The History Graduate Student Association’s invited scholar Dr. Deirdre Cooper Owens, will be presenting a talk on medicine in slavery, particularly the ways doctors approached their patients as objects, on Friday, Jan. 17, 4:00 p.m. in Foster Auditorium.
How did violence, in all of its manifestations, affect the mental state of enslaved people? To be situated in slavery studies and medical history is to sit at the center of haptic studies. In order to understand the medical lives of enslaved people through “the perception and manipulation of them as objects by doctors who used their sense of touch,” we are confronted with how these physicians’ actions created another ethic of being in the world for doctors and patients.
Deirdre Cooper Owens is the Linda and Charles Wilson Professor in the History of Medicine and Director of the Humanities in Medicine program at the University of Nebraska-Lincoln. She is an Organization of American Historians’ (OAH) Distinguished Lecturer and has won a number of prestigious honors that range from the University of Virginia’s Carter G. Woodson Postdoctoral Fellowship in the Woodson Institute for African-American and African Studies to serving as an American Congress of Obstetrics and Gynecology Fellow in Washington, D.C.

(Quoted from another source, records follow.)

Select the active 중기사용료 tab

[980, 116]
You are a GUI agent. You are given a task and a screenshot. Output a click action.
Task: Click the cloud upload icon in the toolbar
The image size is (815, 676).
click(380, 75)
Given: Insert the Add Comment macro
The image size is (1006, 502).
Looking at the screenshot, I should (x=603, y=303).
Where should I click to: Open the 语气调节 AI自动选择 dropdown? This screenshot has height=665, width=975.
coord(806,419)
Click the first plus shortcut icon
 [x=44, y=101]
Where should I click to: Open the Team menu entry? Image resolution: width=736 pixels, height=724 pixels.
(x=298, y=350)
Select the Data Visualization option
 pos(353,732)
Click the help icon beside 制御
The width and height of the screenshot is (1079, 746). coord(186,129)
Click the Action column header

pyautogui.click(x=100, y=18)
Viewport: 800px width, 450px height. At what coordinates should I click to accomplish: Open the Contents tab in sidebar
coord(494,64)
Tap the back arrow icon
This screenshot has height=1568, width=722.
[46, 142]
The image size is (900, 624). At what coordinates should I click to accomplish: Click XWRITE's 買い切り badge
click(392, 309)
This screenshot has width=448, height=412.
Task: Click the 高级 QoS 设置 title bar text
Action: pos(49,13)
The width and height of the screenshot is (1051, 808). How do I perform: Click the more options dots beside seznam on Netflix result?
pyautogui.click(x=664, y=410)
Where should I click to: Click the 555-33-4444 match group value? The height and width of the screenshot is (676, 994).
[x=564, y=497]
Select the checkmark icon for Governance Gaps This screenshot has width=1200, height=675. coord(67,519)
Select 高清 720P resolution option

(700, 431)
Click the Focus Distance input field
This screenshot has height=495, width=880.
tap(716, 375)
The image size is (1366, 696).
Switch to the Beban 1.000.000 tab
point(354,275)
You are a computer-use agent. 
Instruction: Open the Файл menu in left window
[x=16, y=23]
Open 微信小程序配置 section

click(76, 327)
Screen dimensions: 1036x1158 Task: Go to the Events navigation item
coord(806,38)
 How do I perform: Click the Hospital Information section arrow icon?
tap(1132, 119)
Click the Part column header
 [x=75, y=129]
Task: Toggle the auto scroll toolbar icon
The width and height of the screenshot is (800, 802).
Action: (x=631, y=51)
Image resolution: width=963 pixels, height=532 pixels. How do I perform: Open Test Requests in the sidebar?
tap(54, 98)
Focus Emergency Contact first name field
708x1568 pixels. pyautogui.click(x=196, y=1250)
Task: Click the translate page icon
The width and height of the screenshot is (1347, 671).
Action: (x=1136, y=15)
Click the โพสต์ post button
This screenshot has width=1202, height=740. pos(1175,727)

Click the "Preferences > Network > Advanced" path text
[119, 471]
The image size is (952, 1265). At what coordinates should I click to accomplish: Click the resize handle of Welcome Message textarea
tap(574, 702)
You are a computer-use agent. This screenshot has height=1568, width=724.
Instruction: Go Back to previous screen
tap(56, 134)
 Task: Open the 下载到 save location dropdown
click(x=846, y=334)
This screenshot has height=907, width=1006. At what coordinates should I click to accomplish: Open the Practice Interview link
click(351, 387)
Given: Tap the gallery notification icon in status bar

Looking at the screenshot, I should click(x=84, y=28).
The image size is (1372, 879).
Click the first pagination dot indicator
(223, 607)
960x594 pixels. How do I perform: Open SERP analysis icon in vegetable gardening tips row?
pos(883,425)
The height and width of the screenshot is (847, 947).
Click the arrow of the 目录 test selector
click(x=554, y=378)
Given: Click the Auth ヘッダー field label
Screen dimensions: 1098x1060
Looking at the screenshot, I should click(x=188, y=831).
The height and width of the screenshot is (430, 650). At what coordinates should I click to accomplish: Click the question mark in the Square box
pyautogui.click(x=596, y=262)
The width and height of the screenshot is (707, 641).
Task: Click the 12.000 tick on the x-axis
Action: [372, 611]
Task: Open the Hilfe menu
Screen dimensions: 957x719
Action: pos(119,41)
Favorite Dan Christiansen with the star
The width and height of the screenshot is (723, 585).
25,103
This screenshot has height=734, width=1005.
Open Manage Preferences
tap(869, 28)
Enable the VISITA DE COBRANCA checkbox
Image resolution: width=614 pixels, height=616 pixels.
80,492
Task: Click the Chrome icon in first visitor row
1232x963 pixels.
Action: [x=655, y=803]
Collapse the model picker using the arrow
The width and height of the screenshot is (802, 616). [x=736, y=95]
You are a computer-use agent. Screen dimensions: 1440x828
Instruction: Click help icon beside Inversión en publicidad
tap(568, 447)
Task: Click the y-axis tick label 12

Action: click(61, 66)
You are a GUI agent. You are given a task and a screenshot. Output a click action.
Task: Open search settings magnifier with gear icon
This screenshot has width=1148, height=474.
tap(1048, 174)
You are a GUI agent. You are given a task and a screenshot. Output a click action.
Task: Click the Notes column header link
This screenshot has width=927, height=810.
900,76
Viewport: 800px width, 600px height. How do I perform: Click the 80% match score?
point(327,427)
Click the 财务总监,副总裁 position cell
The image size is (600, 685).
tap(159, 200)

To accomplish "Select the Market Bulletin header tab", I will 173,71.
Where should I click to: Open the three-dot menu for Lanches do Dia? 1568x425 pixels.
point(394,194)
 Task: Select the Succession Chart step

Cooper Owens earned her Ph.D. from UCLA in History and wrote an award-winning dissertation while there. A popular public speaker, she has published articles, essays, book chapters, and think pieces on a number of issues that concern African American experiences and reproductive justice. Recently, Cooper Owens finished working with Teaching Tolerance and the Southern Poverty Law Center on a podcast series about how to teach U.S. slavery and Time Magazine listed her as an “acclaimed expert” on U.S. history in its annual “The 25 Moments From American History That Matter Right Now.”
Her first book, Medical Bondage: Race, Gender and the Origins of American Gynecology (UGA Press, 2017) won the 2018 Darlene Clark Hine Book Award from the OAH as the best book written in African American women’s and gender history.
Professor Cooper Owens is also the Director of the Program in African American History at the Library Company of Philadelphia, the country’s oldest cultural institution founded by Benjamin Franklin in 1731.
She is working on a second book project that examines mental illness during the era of United States slavery and is writing a popular biography of Harriet Tubman that examines her through the lens of disability.
Dr. Cooper Owens talk is sponsored by the Department of History, the Department of Women’s, Gender, and Sexuality Studies, the Department of African American Studies, the Africana Research Center, the Richards Civil War Era Center, and the University Libraries.